For those who live with pain or develop pain from current or past injuries that haven’t healed correctly, walking can actually alleviate pain. Pain reduction can occur despite the common belief that moving will only make the pain worse. The notion that activity will increase pain can lead to decreased physical activity over time.
Physical therapists see this daily — people stop doing all the things they love because they fear increased injury or irritation.
Remember, though, “motion is lotion.” The United States Surgeon General recommends adults get at least 150 minutes of moderate-intensity aerobic weekly. Still, the intensity level is different for everyone based on what our bodies are accustomed to. Walking benefits the healing process through improved oxygen delivery to the muscles. It also improves joint health by maintaining the lubrication needed to combat stiffness.
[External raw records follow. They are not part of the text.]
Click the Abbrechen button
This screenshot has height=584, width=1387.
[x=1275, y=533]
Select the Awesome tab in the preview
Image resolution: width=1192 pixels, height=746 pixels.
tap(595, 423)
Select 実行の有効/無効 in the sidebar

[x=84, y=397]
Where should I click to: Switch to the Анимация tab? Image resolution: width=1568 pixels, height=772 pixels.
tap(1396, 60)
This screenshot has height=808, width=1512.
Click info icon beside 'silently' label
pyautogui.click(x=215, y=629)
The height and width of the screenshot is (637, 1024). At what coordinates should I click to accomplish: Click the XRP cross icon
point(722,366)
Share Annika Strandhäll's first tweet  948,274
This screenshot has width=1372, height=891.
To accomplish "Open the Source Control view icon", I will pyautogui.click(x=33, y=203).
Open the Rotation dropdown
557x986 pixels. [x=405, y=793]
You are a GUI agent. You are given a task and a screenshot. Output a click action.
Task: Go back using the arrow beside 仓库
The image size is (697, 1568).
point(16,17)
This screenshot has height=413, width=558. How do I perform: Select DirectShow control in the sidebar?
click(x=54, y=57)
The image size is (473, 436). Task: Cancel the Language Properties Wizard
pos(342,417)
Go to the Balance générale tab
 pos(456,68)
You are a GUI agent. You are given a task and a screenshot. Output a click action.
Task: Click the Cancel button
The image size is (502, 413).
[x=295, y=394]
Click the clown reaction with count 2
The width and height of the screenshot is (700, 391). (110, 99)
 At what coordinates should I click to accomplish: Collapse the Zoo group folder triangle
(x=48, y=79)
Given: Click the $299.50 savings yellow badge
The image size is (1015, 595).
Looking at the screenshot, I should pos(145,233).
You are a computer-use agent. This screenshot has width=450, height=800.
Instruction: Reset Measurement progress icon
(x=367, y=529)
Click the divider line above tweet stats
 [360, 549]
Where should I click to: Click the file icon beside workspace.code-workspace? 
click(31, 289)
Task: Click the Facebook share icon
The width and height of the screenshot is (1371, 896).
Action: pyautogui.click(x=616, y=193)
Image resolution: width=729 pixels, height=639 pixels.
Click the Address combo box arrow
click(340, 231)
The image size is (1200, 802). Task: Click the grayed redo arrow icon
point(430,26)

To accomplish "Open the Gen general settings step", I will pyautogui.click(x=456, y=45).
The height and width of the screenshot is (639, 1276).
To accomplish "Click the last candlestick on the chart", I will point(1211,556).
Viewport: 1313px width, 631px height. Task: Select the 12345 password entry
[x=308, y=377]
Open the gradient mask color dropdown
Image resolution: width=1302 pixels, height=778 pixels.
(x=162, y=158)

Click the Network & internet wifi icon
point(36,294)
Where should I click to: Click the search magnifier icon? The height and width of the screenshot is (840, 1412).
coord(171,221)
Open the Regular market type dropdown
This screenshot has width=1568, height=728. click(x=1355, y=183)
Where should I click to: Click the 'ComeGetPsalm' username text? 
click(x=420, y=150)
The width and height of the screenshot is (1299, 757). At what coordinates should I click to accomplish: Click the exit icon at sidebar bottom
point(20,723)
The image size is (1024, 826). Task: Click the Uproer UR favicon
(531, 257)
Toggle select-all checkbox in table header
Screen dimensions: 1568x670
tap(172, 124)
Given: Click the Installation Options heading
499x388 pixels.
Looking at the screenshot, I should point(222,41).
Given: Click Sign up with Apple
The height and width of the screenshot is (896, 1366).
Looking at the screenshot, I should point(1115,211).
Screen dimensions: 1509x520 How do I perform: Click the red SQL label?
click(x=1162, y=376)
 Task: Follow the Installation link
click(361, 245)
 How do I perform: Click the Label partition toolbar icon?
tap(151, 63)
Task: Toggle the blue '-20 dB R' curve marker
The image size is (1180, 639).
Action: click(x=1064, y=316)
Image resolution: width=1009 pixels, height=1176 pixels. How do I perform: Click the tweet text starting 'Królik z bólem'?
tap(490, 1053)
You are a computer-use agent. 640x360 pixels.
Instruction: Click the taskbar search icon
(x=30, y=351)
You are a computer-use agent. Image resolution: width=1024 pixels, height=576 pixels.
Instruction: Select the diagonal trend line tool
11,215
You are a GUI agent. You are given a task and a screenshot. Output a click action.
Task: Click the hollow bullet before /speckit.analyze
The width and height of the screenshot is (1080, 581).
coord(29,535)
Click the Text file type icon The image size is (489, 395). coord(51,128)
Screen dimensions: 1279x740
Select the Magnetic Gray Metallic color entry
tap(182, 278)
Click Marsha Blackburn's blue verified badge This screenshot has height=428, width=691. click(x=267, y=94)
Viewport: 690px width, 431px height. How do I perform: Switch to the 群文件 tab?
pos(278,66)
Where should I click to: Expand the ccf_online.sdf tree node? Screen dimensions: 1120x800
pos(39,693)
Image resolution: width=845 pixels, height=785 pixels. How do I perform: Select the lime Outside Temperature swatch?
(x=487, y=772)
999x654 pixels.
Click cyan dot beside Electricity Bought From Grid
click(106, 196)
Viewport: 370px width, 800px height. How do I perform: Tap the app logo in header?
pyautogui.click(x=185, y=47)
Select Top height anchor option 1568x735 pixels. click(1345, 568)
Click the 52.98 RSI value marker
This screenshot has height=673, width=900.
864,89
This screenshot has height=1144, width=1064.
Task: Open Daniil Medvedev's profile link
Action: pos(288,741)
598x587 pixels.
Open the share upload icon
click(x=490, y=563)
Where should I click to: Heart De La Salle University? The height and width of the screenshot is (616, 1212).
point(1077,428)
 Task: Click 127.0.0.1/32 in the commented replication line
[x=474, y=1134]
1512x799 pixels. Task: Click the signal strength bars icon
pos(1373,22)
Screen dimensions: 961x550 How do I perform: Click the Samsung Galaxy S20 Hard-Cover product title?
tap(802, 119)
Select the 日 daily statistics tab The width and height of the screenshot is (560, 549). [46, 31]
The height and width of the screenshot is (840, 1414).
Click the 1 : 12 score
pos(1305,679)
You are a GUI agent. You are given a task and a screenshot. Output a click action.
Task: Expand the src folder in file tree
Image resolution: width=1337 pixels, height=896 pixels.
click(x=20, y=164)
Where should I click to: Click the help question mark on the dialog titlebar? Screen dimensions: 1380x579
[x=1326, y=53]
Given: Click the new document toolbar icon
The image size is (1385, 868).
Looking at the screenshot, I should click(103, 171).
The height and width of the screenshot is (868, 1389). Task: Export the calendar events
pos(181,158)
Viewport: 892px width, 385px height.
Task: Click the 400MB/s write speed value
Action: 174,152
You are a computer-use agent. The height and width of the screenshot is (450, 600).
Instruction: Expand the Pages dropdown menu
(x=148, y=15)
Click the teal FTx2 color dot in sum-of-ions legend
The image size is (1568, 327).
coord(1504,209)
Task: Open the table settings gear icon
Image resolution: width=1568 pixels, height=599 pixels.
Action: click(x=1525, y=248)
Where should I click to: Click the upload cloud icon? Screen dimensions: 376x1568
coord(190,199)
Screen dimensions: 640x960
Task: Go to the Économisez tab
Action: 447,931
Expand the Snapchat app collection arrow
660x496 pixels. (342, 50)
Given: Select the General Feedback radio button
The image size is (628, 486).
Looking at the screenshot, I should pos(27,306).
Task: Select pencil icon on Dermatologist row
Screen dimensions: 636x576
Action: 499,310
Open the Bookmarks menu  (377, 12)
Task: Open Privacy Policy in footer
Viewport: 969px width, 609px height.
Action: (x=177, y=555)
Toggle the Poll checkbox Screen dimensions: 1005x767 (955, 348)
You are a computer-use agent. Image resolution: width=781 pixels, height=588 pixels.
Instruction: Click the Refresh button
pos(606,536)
In addition, physical therapists note decreased walking speed and lack of distance tolerance as a health concern. A slow gait is shown to be the single best predictor of functional decline and disability. These factors are also tied closely to increased risk of mortality. So, what to do? The best thing is to establish a regular walking program.
Whether you use trekking poles while you walk to help with balance, walk unassisted, use the company of your dog, family member, friend, or walk alone – it’s all about getting moving. As with any fitness program, pacing yourself at the beginning is essential. The advancements in step monitors (mentioned above) come in handy when establishing a walking routine. They help keep you motivated and help you to monitor your progress over time. If you’re unsure where to start or how you can get past that nagging injury, an assessment by a professional physical therapist is your best resource.